EP by My Epic
- Released: May 6, 2016
- Genre: Christian rock; post-rock; alternative rock; indie rock; experimental rock; progressive rock;
- Length: 26:18
- Label: Facedown

My Epic chronology
| Behold (2013) | Viscera (2016) | Ultraviolet (2018) |

= Viscera (EP) =

Viscera is the third extended play from My Epic.
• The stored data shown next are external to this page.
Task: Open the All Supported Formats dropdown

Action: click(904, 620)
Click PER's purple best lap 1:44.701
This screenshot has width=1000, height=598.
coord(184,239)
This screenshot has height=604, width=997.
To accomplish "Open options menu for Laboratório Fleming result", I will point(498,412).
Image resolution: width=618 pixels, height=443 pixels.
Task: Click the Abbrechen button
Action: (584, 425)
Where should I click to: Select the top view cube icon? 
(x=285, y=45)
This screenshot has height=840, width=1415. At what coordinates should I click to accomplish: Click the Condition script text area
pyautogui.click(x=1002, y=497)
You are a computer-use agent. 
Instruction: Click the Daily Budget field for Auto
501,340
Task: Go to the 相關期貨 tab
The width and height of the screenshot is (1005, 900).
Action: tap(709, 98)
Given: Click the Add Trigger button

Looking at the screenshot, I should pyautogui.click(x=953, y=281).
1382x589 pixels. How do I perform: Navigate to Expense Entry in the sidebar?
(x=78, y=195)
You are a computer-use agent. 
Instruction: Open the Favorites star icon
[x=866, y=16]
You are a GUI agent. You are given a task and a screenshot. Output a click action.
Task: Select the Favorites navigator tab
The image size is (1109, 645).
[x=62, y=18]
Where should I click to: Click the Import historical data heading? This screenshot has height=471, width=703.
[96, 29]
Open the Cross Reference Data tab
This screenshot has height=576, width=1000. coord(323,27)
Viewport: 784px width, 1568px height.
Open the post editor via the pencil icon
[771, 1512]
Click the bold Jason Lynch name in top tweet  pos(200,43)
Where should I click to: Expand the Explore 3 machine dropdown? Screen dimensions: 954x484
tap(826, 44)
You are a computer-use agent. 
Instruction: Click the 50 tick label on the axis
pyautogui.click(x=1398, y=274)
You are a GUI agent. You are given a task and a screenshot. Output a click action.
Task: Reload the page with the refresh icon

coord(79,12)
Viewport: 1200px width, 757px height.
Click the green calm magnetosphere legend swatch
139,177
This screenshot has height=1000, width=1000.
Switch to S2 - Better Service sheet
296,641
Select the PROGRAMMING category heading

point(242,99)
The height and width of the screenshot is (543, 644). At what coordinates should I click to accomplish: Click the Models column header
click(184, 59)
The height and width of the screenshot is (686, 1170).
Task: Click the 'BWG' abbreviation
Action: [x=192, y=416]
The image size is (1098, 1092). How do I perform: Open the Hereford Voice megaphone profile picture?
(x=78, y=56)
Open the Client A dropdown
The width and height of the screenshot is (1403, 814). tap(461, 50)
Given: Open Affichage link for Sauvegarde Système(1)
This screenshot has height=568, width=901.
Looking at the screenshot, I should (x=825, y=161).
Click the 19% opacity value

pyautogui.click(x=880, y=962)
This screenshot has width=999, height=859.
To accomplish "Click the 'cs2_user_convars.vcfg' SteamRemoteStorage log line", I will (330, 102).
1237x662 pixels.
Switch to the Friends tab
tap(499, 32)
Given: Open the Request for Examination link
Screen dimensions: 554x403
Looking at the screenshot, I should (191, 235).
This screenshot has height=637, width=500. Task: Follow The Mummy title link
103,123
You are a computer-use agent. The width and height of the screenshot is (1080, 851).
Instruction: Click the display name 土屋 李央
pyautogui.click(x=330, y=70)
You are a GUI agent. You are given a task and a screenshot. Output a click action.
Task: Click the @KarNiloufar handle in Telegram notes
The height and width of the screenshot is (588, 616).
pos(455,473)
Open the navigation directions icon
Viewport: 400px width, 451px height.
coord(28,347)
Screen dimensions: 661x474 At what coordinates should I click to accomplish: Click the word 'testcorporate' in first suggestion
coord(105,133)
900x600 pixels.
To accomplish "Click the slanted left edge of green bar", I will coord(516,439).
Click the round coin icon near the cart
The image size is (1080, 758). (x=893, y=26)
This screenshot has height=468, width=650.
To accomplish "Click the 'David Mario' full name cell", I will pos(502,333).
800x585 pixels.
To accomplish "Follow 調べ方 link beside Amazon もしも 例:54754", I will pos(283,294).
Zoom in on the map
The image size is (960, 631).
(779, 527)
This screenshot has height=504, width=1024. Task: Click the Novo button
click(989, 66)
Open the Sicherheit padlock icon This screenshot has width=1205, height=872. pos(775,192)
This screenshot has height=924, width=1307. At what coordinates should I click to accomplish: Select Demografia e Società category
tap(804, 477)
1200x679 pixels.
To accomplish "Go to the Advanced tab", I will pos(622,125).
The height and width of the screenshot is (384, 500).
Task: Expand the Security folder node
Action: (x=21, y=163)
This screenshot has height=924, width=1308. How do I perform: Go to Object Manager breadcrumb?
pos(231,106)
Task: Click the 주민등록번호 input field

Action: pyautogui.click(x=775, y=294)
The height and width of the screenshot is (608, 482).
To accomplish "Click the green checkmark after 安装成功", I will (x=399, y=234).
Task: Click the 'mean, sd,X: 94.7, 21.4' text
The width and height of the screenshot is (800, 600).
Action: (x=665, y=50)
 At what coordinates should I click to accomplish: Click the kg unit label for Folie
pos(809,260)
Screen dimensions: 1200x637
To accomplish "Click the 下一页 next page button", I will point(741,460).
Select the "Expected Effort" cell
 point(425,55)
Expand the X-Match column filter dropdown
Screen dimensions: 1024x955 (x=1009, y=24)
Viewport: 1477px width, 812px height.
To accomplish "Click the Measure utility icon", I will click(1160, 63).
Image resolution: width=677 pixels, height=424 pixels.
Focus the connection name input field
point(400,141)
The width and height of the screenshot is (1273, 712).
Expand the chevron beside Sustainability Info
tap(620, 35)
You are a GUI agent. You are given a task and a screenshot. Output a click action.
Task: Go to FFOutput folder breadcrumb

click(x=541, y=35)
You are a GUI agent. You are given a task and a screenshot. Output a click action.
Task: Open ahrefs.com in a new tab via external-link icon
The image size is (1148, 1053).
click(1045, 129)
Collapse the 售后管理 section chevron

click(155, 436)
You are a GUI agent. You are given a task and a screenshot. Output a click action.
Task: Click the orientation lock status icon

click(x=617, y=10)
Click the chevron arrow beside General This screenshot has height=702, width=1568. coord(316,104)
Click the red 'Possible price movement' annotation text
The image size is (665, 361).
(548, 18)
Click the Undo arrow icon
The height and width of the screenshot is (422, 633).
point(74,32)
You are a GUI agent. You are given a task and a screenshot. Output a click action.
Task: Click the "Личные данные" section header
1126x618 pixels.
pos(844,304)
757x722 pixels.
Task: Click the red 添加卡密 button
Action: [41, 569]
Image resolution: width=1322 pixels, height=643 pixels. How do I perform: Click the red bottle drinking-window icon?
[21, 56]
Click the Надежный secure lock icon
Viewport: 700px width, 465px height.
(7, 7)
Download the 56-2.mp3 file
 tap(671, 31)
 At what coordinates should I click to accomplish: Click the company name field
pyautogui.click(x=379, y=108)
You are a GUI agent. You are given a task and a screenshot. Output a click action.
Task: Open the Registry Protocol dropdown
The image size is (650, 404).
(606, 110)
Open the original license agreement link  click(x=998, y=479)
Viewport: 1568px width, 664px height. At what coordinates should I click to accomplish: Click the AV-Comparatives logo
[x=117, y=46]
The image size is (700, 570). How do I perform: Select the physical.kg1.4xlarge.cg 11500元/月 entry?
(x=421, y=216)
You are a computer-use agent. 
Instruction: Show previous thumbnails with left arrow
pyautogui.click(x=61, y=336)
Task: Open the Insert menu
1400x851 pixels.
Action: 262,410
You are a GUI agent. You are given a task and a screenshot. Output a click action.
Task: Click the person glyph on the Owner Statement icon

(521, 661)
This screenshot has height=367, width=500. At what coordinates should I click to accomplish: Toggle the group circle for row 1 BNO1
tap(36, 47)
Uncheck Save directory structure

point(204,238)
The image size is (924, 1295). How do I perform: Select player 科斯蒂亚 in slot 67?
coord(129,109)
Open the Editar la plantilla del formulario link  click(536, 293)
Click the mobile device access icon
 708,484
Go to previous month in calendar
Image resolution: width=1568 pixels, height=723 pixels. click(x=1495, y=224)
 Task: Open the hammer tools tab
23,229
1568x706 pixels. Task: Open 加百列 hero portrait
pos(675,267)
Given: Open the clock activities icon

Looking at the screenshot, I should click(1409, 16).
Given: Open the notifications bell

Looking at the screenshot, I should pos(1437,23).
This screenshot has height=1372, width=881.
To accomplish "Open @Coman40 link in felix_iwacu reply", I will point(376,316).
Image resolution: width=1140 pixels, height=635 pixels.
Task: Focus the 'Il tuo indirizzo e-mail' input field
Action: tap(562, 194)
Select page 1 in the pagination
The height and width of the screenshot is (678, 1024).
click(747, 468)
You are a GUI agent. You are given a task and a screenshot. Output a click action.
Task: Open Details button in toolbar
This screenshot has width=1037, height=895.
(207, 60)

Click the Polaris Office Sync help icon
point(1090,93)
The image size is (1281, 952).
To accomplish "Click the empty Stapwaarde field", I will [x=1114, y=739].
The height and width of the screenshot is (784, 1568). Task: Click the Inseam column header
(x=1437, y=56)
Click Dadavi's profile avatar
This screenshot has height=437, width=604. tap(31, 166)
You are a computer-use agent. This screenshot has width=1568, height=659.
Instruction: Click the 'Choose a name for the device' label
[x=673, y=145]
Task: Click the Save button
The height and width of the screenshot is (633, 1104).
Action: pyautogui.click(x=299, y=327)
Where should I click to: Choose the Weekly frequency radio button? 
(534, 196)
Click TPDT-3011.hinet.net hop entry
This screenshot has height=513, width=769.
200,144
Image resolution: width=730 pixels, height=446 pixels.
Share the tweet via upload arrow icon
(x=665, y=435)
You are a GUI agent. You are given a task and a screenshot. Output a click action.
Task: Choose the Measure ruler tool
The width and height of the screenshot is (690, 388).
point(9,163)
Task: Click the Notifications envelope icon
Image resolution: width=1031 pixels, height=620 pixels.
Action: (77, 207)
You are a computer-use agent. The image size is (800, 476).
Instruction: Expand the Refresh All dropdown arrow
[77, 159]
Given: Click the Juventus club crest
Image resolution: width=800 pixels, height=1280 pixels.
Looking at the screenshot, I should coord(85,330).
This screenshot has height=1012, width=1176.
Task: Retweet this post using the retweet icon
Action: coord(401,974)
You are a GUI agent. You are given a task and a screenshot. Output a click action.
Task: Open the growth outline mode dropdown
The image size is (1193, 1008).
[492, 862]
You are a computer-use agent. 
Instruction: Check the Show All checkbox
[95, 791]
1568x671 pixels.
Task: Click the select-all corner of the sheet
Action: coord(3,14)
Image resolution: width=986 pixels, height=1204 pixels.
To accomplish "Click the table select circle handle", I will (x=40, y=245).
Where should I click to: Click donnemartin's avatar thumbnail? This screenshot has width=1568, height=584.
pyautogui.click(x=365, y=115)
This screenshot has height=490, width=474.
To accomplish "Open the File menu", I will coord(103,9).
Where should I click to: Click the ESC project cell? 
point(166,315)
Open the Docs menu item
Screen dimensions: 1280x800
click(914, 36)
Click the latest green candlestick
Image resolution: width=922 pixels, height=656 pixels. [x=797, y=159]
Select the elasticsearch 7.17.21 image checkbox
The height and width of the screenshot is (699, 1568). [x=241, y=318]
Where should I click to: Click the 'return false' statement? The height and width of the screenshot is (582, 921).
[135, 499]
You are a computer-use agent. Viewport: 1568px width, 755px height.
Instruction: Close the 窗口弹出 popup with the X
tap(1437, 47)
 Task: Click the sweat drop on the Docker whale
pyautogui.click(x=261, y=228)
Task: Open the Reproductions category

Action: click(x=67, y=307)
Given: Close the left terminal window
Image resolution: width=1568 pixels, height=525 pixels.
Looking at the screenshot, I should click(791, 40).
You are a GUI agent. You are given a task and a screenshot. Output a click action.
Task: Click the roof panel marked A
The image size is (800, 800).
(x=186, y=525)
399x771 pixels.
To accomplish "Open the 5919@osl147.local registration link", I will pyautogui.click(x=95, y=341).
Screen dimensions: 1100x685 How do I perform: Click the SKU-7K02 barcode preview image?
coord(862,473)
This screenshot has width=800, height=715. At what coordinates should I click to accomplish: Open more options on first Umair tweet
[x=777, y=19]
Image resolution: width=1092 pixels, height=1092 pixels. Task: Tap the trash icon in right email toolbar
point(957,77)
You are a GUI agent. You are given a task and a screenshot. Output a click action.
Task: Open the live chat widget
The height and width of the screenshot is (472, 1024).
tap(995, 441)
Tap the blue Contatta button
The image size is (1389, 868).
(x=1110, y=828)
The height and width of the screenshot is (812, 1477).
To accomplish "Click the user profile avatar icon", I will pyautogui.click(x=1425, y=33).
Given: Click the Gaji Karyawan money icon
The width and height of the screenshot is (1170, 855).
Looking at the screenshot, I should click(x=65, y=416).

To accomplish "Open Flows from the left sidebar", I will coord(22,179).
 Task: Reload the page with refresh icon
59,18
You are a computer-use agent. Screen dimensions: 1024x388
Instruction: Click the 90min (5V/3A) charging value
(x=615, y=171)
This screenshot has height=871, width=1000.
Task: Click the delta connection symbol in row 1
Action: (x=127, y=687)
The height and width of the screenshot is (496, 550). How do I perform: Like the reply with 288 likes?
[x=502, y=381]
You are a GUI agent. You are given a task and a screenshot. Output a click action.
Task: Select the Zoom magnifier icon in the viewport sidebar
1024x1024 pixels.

Facedown Records released the EP on May 6, 2016.

==Critical reception==

Christopher Smith writes, "Viscera doesn't have quite the same lyrical mastery as Broken Voice, nor the musical epicness of Behold, but it is nonetheless a captivating and thought-provoking mini-album." Dylan O'Connor says, "if you have the patience to sit through longer songs with a slow burn, Viscera is a rewarding listen." David Craft states, "don't let this gem pass you by." Fryberger opines, "Viscera is an EP that feels like a full-length record, as its five songs are full of not only minutes and seconds, but more depth than a lot of full-length records these days."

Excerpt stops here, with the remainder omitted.